Document section -
First, let's look at document submission. The new default format for parties to submit a Request for Arbitration and a Response is "in electronic form, either by email or other electronic means including via any electronic filing system operated by the LCIA. Prior written approval should be sought from the Registrar, acting on behalf of the LCIA Court, to submit the Request or the Response by any alternative method". So electronic submission of documents optional is no longer optional – it's mandatory.
Remote hearings are now recognised, as well. This is highly practical development, as it means that parties no longer need to congregate in a single location, at significant cost and (under the current circumstances) risk. The new rules explicitly recognise that hearings can "take place in person, or virtually by conference call, videoconference or using other communications technology with participants in one or more geographical places (or in a combined form)". Efficiency lies at the heart of these changes; the LCIA Arbitration Rules expressly confer on tribunals authority to employ "technology to enhance the efficiency and expeditious conduct of the arbitration (including any hearing)".

Source material -
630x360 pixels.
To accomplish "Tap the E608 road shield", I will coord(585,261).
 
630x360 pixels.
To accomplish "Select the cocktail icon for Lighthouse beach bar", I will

Task brief -
Write out the LCIA rules passage again, everything from "First, let's look" down to "optional – it's mandatory.", replacing "Registrar" with "Secretary".

Reply to the task -
First, let's look at document submission. The new default format for parties to submit a Request for Arbitration and a Response is "in electronic form, either by email or other electronic means including via any electronic filing system operated by the LCIA. Prior written approval should be sought from the Secretary, acting on behalf of the LCIA Court, to submit the Request or the Response by any alternative method". So electronic submission of documents optional is no longer optional – it's mandatory.